Exercise objective:
Leaving out every picture, please repeat exactly the line that contains "The width and" and each line after it through the final line below.

Pixel coordinate grounding data:
Content starts

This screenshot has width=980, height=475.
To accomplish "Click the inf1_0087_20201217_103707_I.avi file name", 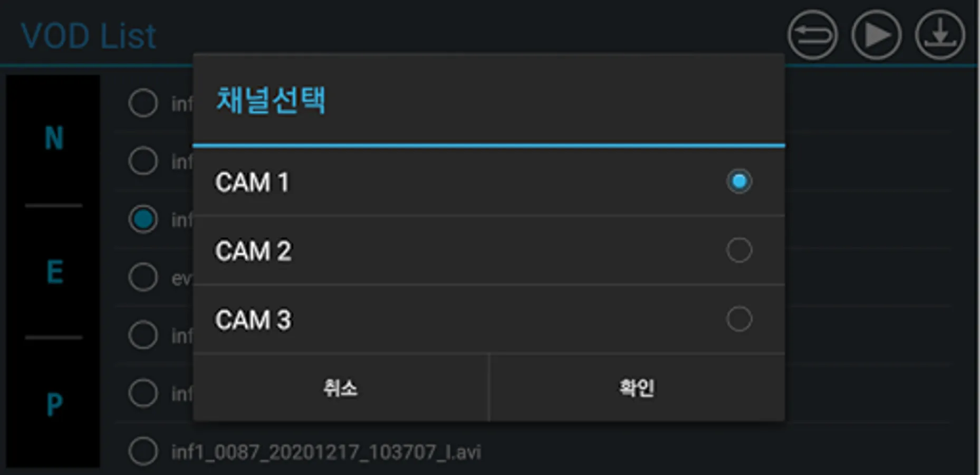I will coord(326,452).
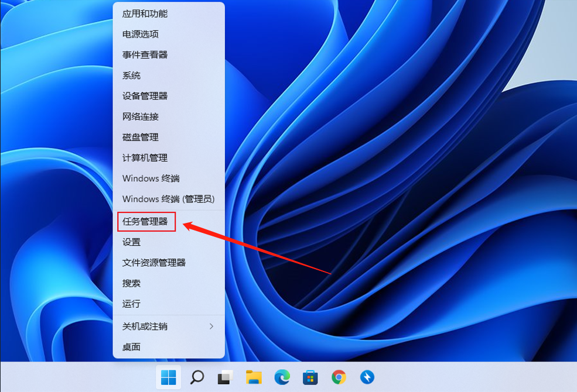Select 设置 from the context menu
The image size is (577, 392).
click(131, 242)
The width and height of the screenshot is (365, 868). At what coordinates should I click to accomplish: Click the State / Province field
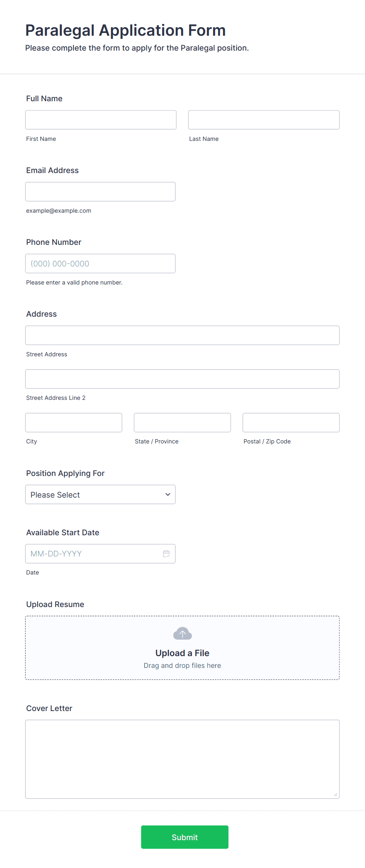tap(182, 422)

Content ends

Result of this task:
The width and height of the screenshot is (365, 868). At what coordinates should I click to accomplish: Click the State / Province field
tap(182, 422)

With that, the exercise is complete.